Your assignment: For each line of the data below that holds "coordinates", copy the line.

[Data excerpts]
··········

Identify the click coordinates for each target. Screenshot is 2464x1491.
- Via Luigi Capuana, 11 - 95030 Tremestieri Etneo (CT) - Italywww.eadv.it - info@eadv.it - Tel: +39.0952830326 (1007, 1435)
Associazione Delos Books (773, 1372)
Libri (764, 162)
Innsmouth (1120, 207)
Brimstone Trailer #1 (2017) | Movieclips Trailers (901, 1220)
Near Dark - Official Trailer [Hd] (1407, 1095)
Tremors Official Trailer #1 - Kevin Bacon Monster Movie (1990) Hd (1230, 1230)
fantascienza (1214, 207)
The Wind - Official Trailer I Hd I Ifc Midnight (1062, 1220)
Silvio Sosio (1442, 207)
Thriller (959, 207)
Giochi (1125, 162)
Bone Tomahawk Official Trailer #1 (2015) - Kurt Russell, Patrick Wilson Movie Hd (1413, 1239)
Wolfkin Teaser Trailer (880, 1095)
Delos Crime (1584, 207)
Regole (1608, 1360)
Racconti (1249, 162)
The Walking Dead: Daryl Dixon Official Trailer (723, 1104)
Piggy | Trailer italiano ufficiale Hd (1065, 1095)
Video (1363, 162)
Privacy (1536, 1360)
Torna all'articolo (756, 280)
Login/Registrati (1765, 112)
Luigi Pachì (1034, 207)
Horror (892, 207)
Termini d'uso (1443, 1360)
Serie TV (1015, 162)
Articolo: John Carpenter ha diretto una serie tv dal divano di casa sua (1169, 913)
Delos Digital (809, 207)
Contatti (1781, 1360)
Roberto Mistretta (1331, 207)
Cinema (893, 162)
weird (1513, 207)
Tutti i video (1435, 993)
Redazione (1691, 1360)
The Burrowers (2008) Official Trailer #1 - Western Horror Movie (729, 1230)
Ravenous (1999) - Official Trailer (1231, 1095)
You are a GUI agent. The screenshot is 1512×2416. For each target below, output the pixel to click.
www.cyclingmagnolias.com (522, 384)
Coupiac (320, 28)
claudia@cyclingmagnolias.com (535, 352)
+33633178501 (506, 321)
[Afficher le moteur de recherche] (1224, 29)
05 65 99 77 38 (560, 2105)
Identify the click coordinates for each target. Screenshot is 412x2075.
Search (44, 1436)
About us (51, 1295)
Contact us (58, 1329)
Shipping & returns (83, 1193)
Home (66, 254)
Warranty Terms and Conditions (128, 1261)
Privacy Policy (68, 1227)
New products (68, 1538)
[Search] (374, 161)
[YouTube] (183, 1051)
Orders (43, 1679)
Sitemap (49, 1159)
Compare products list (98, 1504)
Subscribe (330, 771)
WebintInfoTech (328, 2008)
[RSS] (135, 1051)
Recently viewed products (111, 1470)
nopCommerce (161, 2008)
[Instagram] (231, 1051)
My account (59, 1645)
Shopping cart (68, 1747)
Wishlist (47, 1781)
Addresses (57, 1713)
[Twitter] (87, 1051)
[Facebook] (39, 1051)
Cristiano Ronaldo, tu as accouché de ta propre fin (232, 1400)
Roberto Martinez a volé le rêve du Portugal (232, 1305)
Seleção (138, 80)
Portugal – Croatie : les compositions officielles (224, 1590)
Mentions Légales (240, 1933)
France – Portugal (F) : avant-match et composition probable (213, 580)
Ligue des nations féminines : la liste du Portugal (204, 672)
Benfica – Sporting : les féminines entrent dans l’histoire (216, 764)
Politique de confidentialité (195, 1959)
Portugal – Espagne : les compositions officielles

··········

Task output:
Identify the click coordinates for each target. Screenshot is 2464x1491.
Identify the click coordinates for each target. Screenshot is 412x2075.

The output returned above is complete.